EXERCISE INSTRUCTIONS
Could you repeat the material below line for line, word for word, without the pictures?

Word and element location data

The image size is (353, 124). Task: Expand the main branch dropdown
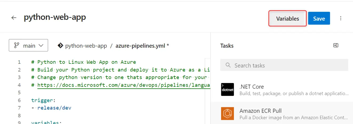click(x=29, y=45)
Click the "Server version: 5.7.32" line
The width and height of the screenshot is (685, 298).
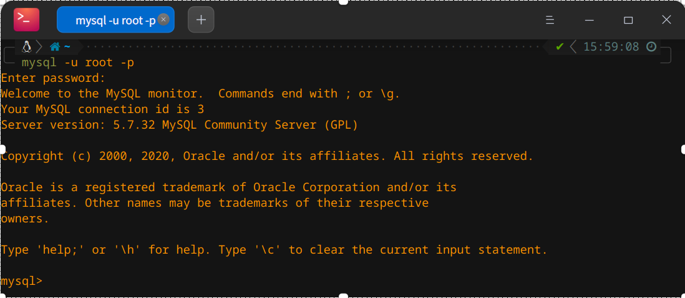click(x=179, y=125)
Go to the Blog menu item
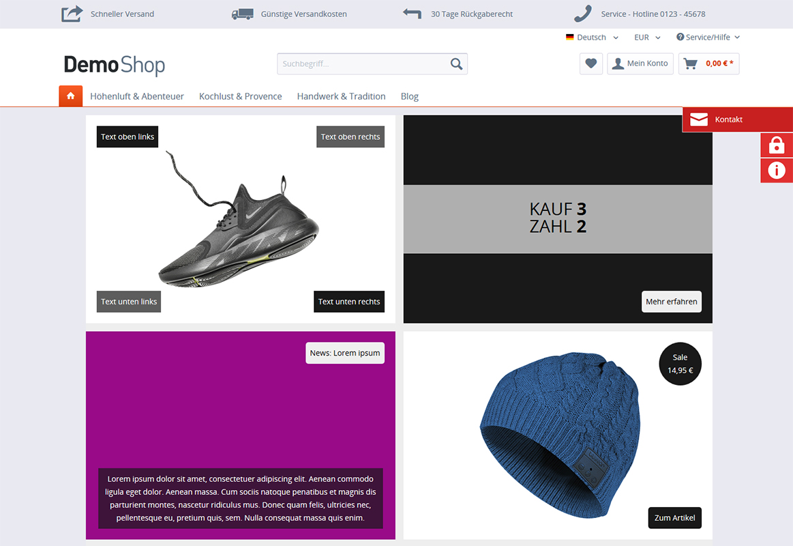This screenshot has width=793, height=546. tap(410, 96)
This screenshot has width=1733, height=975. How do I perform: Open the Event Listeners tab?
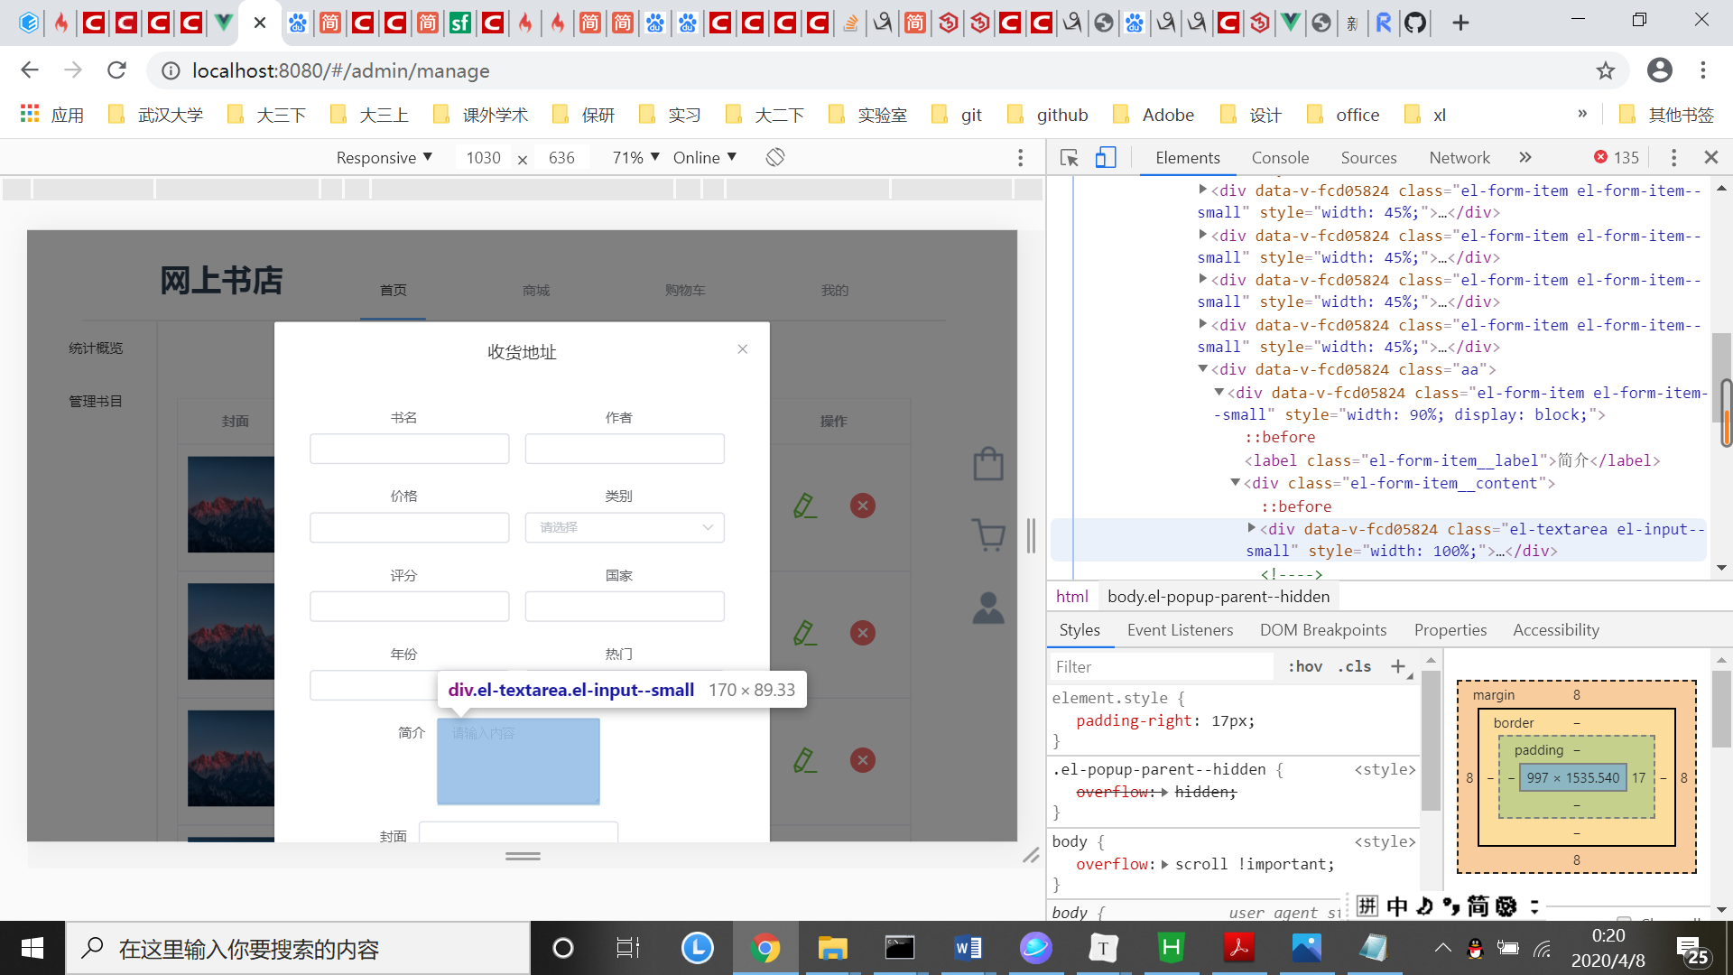click(1180, 630)
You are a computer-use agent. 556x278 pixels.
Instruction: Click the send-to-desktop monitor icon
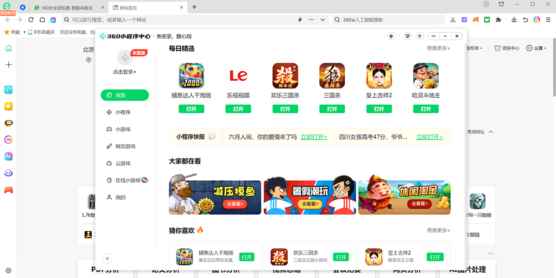pos(407,36)

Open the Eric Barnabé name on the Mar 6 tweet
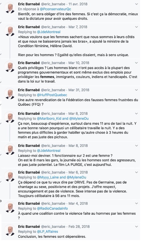[x=29, y=172]
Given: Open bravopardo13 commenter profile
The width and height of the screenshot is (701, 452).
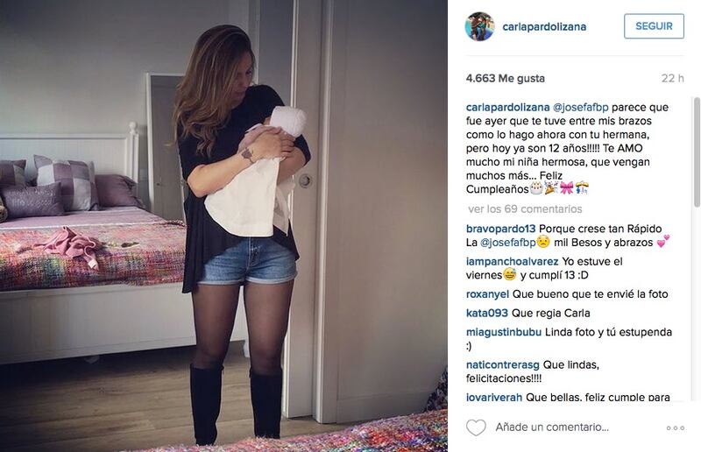Looking at the screenshot, I should point(500,229).
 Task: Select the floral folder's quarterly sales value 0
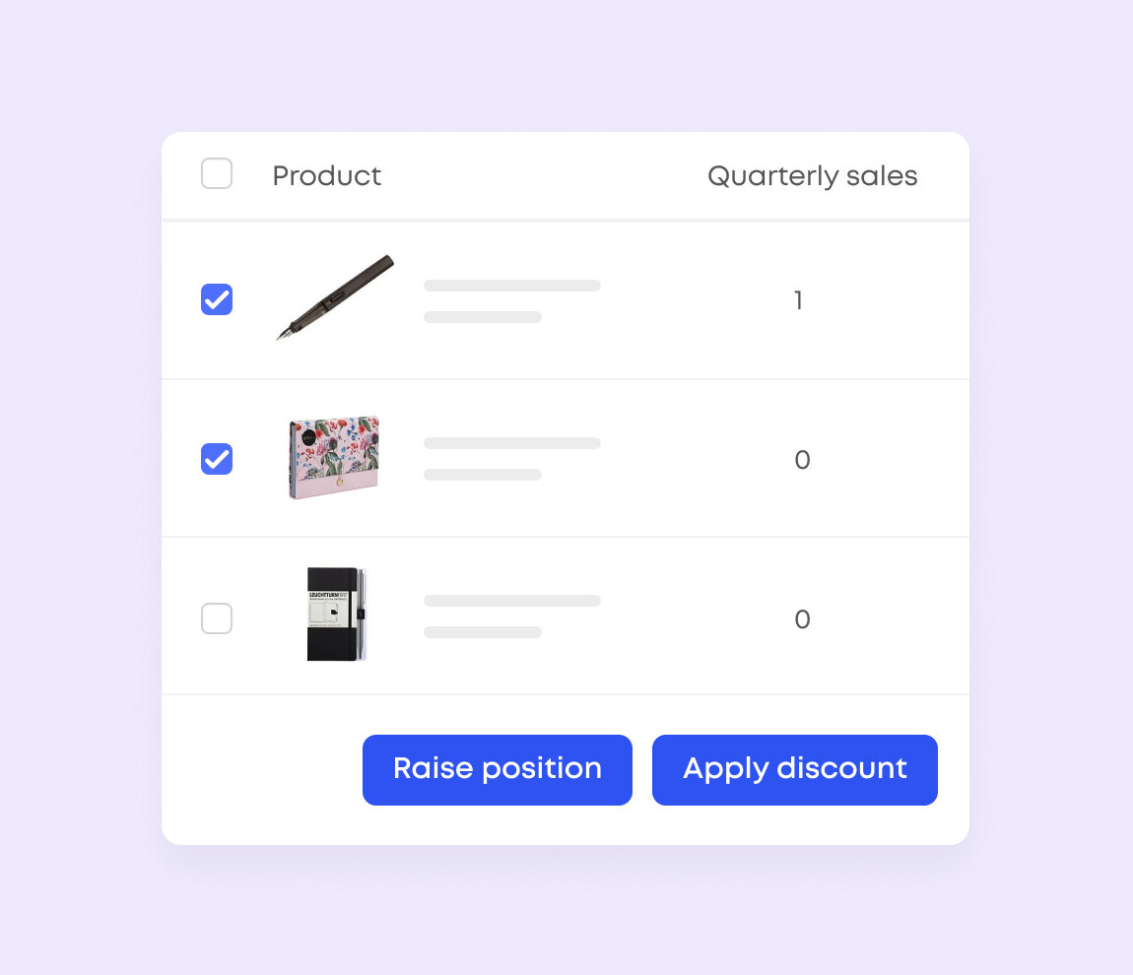coord(802,459)
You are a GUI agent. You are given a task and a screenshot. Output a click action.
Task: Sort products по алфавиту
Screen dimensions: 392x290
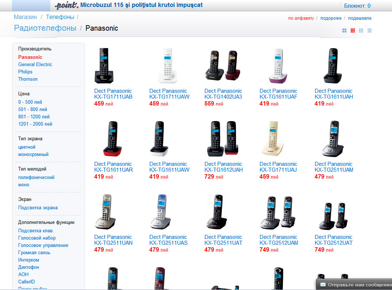(x=301, y=18)
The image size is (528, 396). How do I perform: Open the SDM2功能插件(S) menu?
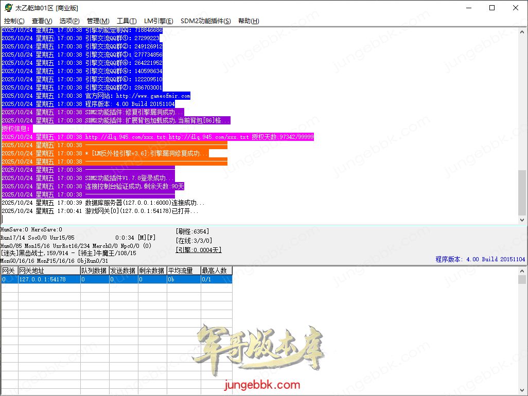[205, 21]
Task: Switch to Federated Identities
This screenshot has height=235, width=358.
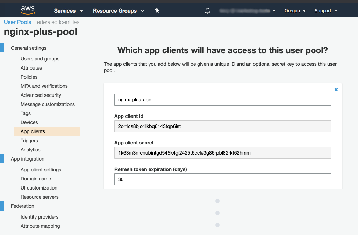Action: (x=57, y=22)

OUTPUT FOR THIS TASK
The image size is (353, 124). Task: Expand the main branch dropdown
click(x=29, y=45)
Click the "Server version: 5.7.32" line
The width and height of the screenshot is (685, 298).
click(x=179, y=125)
Go to the Blog menu item
This screenshot has width=793, height=546. tap(410, 96)
This screenshot has width=1733, height=975. How do I perform: Open the Event Listeners tab?
click(1180, 630)
You are a computer-use agent. 556x278 pixels.
Instruction: Click the send-to-desktop monitor icon
pos(407,36)

Open the Eric Barnabé name on the Mar 6 tweet
[x=29, y=172]
Given: Open bravopardo13 commenter profile
The width and height of the screenshot is (701, 452).
Looking at the screenshot, I should point(500,229).
 Task: Select the floral folder's quarterly sales value 0
coord(802,459)
You are a GUI agent. You are given a task and a screenshot. Output a click action.
Task: Sort products по алфавиту
Screen dimensions: 392x290
(x=301, y=18)
The image size is (528, 396). How do I perform: Open the SDM2功能插件(S) menu?
[205, 21]
Task: Switch to Federated Identities
This screenshot has height=235, width=358.
Action: (x=57, y=22)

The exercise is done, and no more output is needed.